At the time of the administrative hearing, the record contained virtually no medical evidence for the period prior to the expiration of claimant's insured status. Claimant testified that he saw his family doctor, Dr. Shabbir Chaudry, in the 1970's concerning obesity, see id. at 68, shortness of breath, see id. at 70, depression, see id. at 73-74, and high blood pressure, see id. at 77, and in 1983 concerning anemia, see id. In response to a request for medical records, Dr. Chaudry indicated that no records could be located. See id. at 211. Claimant additionally testified that he did not seek further medical attention for these problems, or any medical attention at all for his sleep apnea, until at least 1990, see id. at 68-77, six years after his alleged onset date and following the expiration of his insured status.2

Following the hearing, and indeed following the ALJ's issuance of an unfavorable decision, claimant's counsel sought to reopen the record, proffering new medical evidence that show claimant was treated in 1983 and 1984 primarily by Dr.
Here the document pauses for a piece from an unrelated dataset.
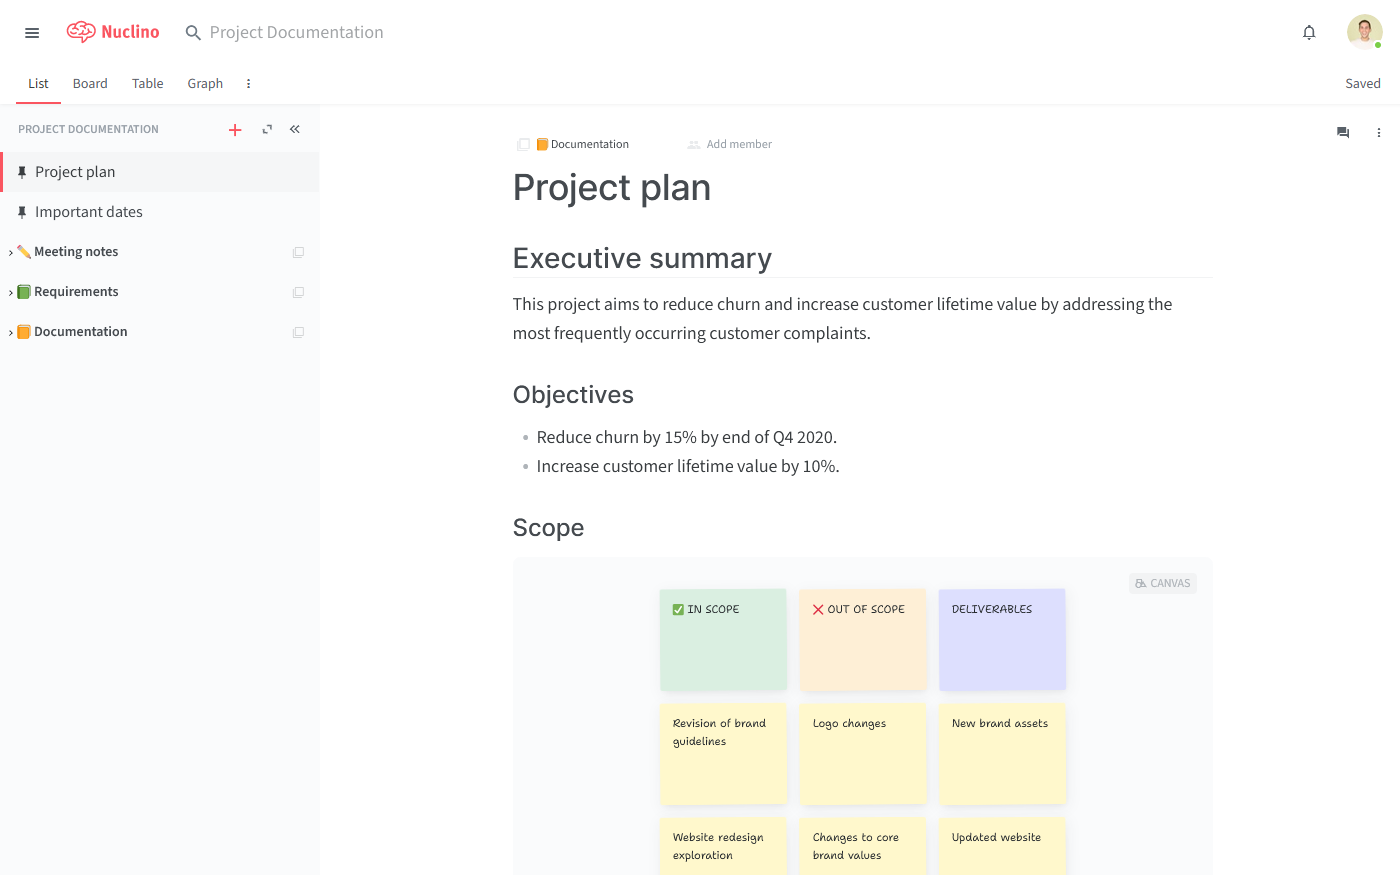Open the notifications bell
Image resolution: width=1400 pixels, height=875 pixels.
coord(1309,33)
Robert Beckerley for anemia and depression. The ALJ granted the motion to reopen, considered the new evidence, and based on the new evidence, issued a revised, albeit still unfavorable decision. In the revised decision, benefits were denied at step four of the sequential evaluation process applicable to disability claims. See Williams v. Bowen, 844 F.2d 748, 750-52 (10th Cir.1988) (discussing five-step process). The ALJ concluded that, as of the date last insured, although claimant was obese, he retained the residual functional capacity (RFC) to perform medium work and thus could perform his past work so classified. The Appeals Council denied review, making the ALJ's decision the final decision of the Commissioner.
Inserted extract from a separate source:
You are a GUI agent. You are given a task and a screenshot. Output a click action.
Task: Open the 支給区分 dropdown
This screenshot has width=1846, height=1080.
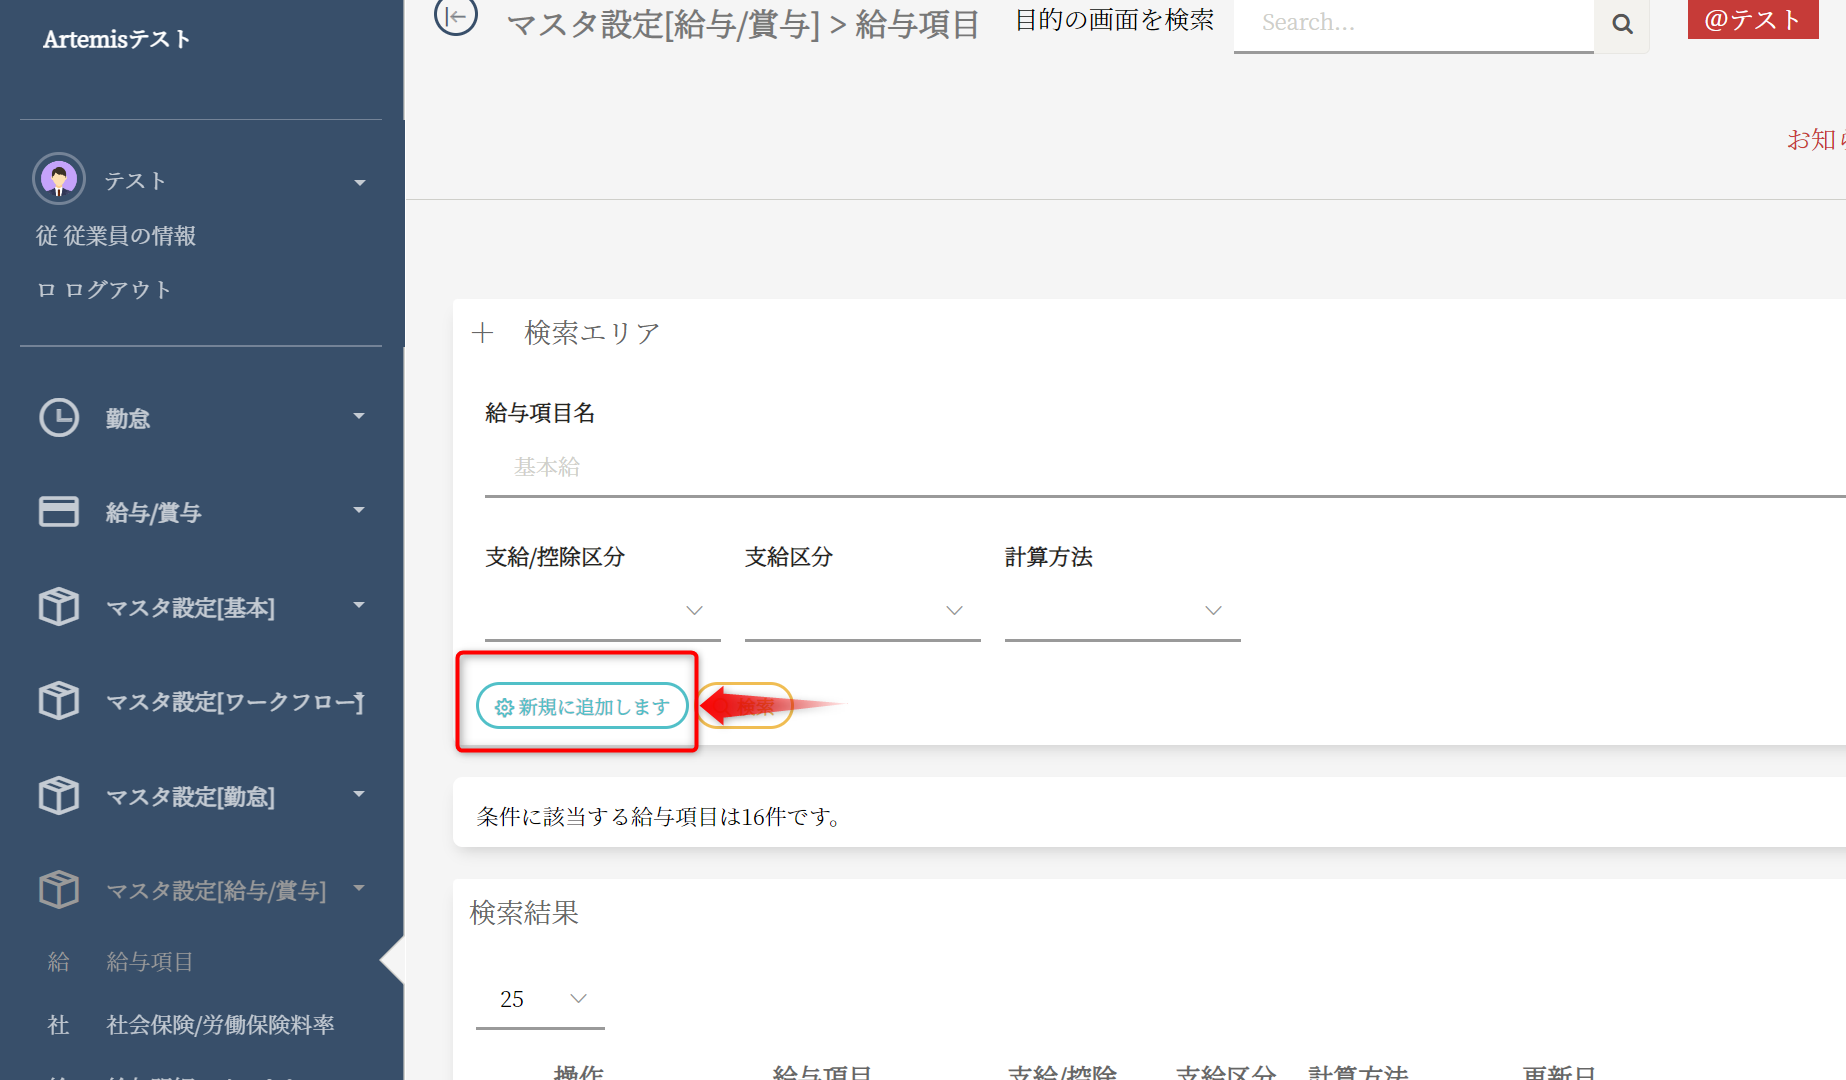(862, 610)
We review the Commissioner's decision "to determine whether it is supported by substantial evidence and whether the correct legal standards were applied." Kepler v. Chater, 68 F.3d 387, 388 (10th Cir.1995). At step four of the sequential evaluation process, the relevant analysis is whether claimant is able to return to his past relevant work. Henrie, 13 F.3d at 360. The burden is on claimant at this stage to show that his impairment makes him unable to perform that work. Id.

Claimant's first contention is that the ALJ failed to give adequate consideration to his subjective complaints of shortness of breath, fatigue, pain, and narcolepsy. We disagree. It is clear from the ALJ's decision that he considered claimant's complaints, and indeed found claimant's testimony credible "to the extent it reflected his medically determinable impairments in the 1980's." II Appellant's App. at 19. The ALJ further found, however, that "[t]hese impairments did not reach the level of severity to be considered disabling prior to termination of [claimant's] insured status on September 30, 1989." Id. Both these findings are supported by substantial evidence. There is nothing in the record, neither testimony nor medical records, to indicate that claimant sought any medical attention whatsoever for his allegedly disabling problems from mid-1984 until 1990. Furthermore, although the new medical evidence from 1983 and 1984 shows that claimant was complaining then of obesity, shortness of breath, fatigue, depression, and difficulty sleeping, there is no indication that these complaints, some of them fairly longstanding, had become disabling.3 There is no medical opinion of disability until 1993. Indeed, in 1983, although claimant was apparently off work for some period of time, Dr. Beckerley noted on July 11 that claimant was "to go back to work part-time," id.